Inspiré par son grand-père Bert, dont il avait apporté la pagaie de bois utilisé lors des JO de 1948, le petit-fils a pris place dans son canoë et a passé sa main sur son nom de famille inscrit sur le côté, question de lui porter chance. La course pouvait commencer.

« C'est comme si, à ce moment, toute ma vie a pris son sens, beaucoup plus que lorsqu'on m'a remis la médaille, a confié l'auteur de sept victoires en Coupe du monde. Je me sentais tellement prêt, tellement heureux. Je me disais de profiter pleinement de mon expérience peu importe ce qui arrive parce que dans moins de quelques minutes, elle allait être chose du passé. Mais c'est sûr que d'avoir gagné une médaille, ça aide à apprécier tout ce que j'ai vécu avant. »
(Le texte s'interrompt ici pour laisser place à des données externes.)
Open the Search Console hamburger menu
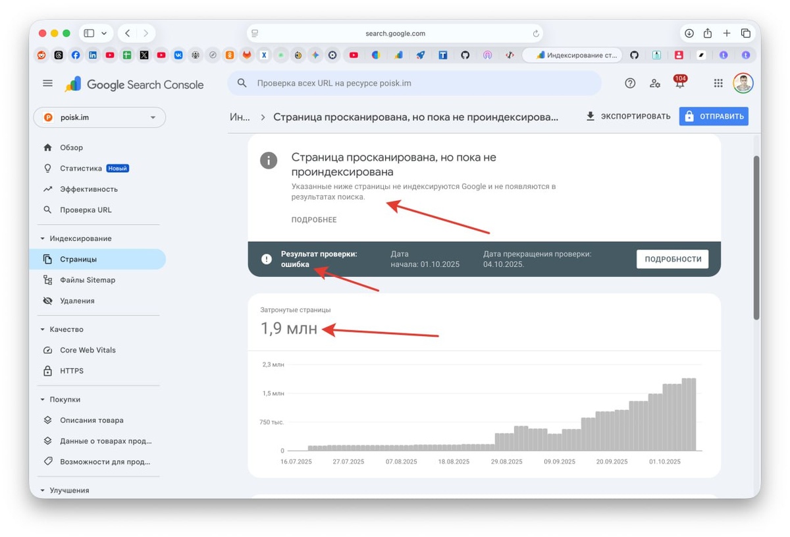The height and width of the screenshot is (537, 790). tap(47, 83)
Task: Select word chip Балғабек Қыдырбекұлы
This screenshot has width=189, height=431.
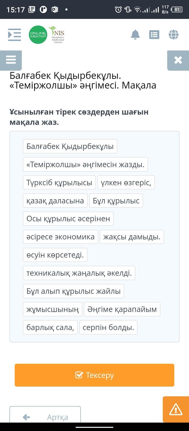Action: click(x=70, y=146)
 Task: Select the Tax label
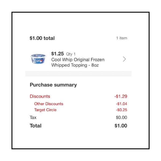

Tout près de lui, Oldershaw pouvait compter sur quelqu'un qui lui a souvent rappelé, durant l'été, l'importance de profiter de chaque moment. En mars dernier, Annamay Pierse, vice-championne du monde du 200 m brasse en 2009 et détentrice du record du monde sur la distance jusqu'au 1er août, a raté ses sélections olympiques à Montréal. C'est sur les costaudes épaules de son de copain que la nageuse, longtemps affectée par la maladie de dengue contractée aux Jeux du Commonwealth de 2010, a versé toutes les larmes de son corps avant d'affronter les journalistes.
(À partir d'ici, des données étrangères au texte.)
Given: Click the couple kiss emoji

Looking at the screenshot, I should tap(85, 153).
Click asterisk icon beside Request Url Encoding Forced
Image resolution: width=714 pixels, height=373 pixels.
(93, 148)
« Ce que j'ai retenu de tout ce qu'a vécu Annamay, c'est que vous devez profiter de chaque occasion qui vous est offerte parce que vous ne savez pas ce que la vie vous réserve, assure celui qui a pratiquement appris à pagayer avant de marcher. Peut-être que je n'aurai jamais une autre occasion de participer aux Jeux, alors je devais tout faire pour me préparer adéquatement. »

Et Oldershaw est passé de la parole aux actes. Reconnu pour cette fin de course explosive, il a réussi à gérer cette fois, ce qui lui a souvent fait défaut dans le passé.

« J'étais rapide en début de saison, mais quand arrivaient les Jeux olympiques ou les Championnats du monde, je ne l'étais pas. Ou bien, j'avais un bon départ, mais je ralentissais trop à mi-parcours. D'arriver à tout mettre en place, au bon moment, c'est l'un des plus grands défis. »

Un défi qu'il est prêt à relever jusqu'aux Jeux de Rio en 2016. Ensuite, il passera le relais à la prochaine génération d'Oldershaw.